ユースケース

化学、創薬、構造生物学のための PapersFlow

ChEMBL(250万件超の化合物、1300万件超の生物活性レコード)、PubChem の化合物特性、ZINC(購入可能な化合物2億3000万件超)、PDB のタンパク質構造、UniProt(2億5000万件超のタンパク質エントリ)に直接アクセスできる統合研究プラットフォームです。データベース検索、生物活性データや構造データの取得、分子のインタラクティブな2D SMILES レンダリングによる可視化を、科学文献と並行して単一の AI 搭載リサーチセッション内で行えます。

ChEMBL の生物活性、PubChem の特性、ZINC の購入可能化合物、PDB のタンパク質構造、UniProt のタンパク質アノテーションをクエリし、インラインの2D SMILES 分子可視化も利用できます。すべてを1つの AI リサーチアシスタントから実行できます。

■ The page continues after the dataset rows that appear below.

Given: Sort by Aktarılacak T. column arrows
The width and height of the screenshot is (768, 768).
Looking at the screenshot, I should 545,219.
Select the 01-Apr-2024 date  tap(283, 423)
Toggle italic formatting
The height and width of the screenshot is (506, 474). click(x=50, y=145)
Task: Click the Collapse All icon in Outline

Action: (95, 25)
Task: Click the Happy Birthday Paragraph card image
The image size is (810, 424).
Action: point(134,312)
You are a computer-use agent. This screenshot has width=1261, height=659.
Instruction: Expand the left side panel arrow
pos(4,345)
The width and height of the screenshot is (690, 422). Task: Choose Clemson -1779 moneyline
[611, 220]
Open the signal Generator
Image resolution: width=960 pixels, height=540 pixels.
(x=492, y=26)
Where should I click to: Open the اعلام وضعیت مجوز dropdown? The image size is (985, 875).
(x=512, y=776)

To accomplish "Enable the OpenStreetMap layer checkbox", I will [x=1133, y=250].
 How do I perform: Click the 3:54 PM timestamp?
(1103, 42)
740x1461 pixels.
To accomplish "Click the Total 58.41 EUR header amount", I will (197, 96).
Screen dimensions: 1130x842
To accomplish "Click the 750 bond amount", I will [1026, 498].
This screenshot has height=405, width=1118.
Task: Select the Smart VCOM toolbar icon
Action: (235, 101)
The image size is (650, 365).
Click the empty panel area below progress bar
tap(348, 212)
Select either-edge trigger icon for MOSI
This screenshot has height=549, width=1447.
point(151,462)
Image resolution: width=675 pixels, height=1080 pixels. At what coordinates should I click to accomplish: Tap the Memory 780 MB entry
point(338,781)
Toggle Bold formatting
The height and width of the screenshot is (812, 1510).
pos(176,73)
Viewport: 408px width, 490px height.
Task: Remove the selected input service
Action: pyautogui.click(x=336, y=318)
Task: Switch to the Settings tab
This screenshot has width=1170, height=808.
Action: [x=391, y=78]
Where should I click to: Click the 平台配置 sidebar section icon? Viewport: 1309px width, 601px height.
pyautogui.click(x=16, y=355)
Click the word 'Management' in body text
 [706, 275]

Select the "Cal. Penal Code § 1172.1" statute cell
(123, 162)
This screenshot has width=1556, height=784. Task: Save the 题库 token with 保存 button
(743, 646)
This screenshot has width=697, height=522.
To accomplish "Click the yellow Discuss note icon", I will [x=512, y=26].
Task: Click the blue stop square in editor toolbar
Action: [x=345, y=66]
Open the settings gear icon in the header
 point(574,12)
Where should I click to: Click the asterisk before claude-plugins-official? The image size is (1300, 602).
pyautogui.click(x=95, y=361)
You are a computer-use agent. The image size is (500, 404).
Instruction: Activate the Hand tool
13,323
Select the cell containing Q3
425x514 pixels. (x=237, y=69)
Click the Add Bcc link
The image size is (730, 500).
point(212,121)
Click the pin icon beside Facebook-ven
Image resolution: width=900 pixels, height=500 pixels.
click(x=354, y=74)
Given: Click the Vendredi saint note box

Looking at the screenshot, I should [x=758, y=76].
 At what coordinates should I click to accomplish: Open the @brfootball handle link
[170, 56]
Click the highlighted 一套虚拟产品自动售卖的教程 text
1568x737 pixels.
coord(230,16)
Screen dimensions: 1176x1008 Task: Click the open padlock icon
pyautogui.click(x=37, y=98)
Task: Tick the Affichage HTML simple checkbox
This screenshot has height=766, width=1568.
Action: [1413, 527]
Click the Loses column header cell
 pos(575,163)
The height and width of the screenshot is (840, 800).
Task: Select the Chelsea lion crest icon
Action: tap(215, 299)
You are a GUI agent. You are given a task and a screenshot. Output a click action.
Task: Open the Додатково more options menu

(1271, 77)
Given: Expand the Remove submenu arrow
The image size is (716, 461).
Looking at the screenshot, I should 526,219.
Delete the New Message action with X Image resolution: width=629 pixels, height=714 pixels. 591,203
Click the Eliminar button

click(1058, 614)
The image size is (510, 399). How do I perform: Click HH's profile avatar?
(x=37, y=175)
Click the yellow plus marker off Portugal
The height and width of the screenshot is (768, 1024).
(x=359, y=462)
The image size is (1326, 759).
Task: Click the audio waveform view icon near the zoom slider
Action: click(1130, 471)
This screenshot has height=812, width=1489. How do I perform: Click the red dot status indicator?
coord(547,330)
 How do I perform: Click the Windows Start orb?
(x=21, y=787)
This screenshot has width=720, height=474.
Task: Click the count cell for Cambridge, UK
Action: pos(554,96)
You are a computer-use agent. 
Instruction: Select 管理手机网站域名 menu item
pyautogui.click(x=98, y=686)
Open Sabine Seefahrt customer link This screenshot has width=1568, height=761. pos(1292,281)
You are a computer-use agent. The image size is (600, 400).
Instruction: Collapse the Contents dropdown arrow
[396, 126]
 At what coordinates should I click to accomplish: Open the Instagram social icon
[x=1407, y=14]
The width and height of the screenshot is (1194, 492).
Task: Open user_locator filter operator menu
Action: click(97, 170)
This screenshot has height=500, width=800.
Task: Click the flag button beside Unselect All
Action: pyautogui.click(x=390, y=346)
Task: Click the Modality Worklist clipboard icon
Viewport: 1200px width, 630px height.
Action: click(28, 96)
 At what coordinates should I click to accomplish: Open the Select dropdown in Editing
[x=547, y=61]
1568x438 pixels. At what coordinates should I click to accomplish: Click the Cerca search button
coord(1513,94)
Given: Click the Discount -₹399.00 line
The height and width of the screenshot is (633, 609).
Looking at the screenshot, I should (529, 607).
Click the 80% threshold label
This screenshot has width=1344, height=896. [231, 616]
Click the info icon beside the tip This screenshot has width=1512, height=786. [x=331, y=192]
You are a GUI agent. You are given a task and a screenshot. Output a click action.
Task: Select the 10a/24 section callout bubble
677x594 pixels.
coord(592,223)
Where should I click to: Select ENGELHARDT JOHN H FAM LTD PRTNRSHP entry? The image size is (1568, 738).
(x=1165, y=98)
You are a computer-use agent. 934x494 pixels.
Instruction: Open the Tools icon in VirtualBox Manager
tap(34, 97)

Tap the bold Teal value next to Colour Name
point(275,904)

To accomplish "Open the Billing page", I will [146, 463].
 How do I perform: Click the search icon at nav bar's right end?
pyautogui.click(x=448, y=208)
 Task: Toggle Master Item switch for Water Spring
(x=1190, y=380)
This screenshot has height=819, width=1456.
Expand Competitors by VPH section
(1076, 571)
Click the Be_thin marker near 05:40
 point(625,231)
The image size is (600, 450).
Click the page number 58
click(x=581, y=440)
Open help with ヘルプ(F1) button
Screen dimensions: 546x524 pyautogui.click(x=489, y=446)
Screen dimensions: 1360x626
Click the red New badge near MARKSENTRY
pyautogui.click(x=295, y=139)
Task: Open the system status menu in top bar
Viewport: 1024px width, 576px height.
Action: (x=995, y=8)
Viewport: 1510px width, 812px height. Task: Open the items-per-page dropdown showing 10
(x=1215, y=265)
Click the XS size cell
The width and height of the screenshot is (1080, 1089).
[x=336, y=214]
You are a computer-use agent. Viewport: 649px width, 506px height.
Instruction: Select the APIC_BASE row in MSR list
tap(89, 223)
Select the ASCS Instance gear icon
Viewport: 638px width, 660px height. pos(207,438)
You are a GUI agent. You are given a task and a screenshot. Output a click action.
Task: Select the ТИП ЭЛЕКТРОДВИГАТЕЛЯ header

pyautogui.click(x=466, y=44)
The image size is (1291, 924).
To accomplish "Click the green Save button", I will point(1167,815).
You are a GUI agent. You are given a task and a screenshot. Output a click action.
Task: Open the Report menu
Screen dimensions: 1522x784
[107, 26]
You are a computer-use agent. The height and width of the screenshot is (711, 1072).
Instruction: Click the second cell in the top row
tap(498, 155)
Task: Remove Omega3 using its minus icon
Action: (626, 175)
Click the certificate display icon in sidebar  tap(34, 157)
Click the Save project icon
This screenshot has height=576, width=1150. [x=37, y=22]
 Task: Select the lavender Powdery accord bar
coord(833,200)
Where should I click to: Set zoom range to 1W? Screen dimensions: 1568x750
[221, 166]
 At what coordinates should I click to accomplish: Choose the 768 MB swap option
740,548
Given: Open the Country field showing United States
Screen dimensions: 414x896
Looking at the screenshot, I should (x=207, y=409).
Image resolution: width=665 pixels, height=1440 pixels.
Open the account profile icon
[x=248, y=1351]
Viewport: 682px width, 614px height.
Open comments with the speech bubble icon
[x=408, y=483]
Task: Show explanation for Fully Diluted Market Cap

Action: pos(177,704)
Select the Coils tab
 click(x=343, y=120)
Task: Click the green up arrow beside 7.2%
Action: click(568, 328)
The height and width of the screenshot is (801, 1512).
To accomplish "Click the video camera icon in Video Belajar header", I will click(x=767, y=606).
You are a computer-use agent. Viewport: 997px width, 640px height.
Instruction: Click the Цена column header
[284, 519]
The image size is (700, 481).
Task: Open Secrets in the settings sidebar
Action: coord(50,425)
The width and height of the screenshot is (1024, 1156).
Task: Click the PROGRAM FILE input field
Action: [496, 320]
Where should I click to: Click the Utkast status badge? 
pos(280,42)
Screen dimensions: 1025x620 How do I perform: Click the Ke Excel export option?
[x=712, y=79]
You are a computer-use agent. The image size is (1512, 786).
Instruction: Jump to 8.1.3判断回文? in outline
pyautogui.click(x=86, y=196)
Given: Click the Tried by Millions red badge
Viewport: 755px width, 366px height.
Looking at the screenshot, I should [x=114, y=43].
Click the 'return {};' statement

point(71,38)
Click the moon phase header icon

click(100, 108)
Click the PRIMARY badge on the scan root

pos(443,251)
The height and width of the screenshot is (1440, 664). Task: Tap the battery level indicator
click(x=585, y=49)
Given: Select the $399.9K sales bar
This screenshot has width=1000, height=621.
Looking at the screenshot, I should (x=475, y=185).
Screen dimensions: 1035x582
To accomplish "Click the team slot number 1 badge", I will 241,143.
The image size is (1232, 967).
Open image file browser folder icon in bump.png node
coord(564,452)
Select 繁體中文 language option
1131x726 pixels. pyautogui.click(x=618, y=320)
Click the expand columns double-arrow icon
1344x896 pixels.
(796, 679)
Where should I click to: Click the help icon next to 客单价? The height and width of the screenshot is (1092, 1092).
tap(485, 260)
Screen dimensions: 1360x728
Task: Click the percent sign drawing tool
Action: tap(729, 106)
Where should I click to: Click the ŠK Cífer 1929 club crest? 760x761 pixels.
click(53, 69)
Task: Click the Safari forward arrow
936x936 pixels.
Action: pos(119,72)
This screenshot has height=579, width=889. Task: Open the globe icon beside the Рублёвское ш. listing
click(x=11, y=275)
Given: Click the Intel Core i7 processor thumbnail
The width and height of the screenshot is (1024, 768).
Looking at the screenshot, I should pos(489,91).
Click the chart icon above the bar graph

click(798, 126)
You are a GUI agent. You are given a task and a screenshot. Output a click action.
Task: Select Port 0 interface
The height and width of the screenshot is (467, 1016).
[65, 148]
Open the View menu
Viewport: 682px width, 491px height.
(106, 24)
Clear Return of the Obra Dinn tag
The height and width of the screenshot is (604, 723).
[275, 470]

化学および創薬研究では、分断されたデータベース間を絶えず行き来する必要があります。あるタブでは ChEMBL で生物活性データを検索し、別のタブでは PubChem で化合物特性を確認し、ZINC で購入可能なアナログを調べ、PDB でタンパク質-リガンド構造を参照し、さらに UniProt でタンパク質アノテーションを照合します。その一方で、別ウィンドウでは一次文献も追跡しなければなりません。各データベースには独自のクエリ構文と出力形式があり、読んでいる論文とのつながりもありません。PapersFlow は、これら5つのデータベースを4億7400万件超の科学論文とともに単一の対話型インターフェースに統合することで、この断片化を解消します。これにより、文献探索から化合物検索、構造解析まで、ツールを切り替えることなく進められます。

できること

  • ChEMBL 創薬データベース
  • PubChem 化合物特性
  • ZINC データベース(2億3000万件超の化合物)
  • PDB タンパク質構造

ツール

比較

Frequently Asked Questions

ChEMBL、PubChem、ZINC の違いは何ですか?
各データベースには異なる役割があります。ChEMBL には、公開されたアッセイ由来の IC50、EC50、Ki、Kd 値など、キュレーション済みの生物活性データが含まれており、化合物が生物学的標的とどのように相互作用するかを理解するための主要なリソースです。PubChem は、分子量、LogP、TPSA、水素結合数などの物理化学的な化合物特性を提供し、drug-likeness や ADMET 特性の評価に役立ちます。ZINC は、ベンダー情報と購入可能性情報を備えた2億3000万件超の市販化合物を収録しており、ヒット化合物の購入可能なアナログを見つけるうえで不可欠です。PapersFlow なら、同じリサーチセッションからこの3つすべてをクエリできます。
SMILES 表記で検索できますか?
はい。ZINC データベース連携では、Tanimoto distance を用いた SMILES 類似性検索をサポートしているため、SMILES 文字列を貼り付けて構造的に類似した購入可能化合物を見つけられます。さらに、SMILES データを含む ChEMBL、PubChem、ZINC、および PDB リガンド検索のすべての化合物結果は、自動的に元素ごとの色分け付きインタラクティブ2D 分子図としてレンダリングされるため、会話を離れることなく構造を視覚的に確認できます。
タンパク質構造データは含まれますか?
はい。PapersFlow は PDB と UniProt の両方を統合しています。PDB 連携では、テキストまたは配列でタンパク質構造を検索し、分解能、実験手法、原子数、さらにリガンドの SMILES、InChI、分子式を含む結合リガンドの詳細などのメタデータを取得できます。UniProt は、タンパク質配列、機能ドメインアノテーション、翻訳後修飾、データベース間 ID マッピングを提供します。なお、PapersFlow が返すのは構造メタデータとリガンド情報であり、3D 分子ビューアではありませんが、構造データを文献調査に直接結び付けます。
ACS 引用形式に対応していますか?
はい。化学分野の出力は、上付き番号の参考文献を用いる ACS 引用スタイルがデフォルトです。JACS、ACS Nano、Chemistry of Materials、その他の ACS 出版物向けに整えられた参考文献リスト、.bib ファイル、完全な原稿をエクスポートできます。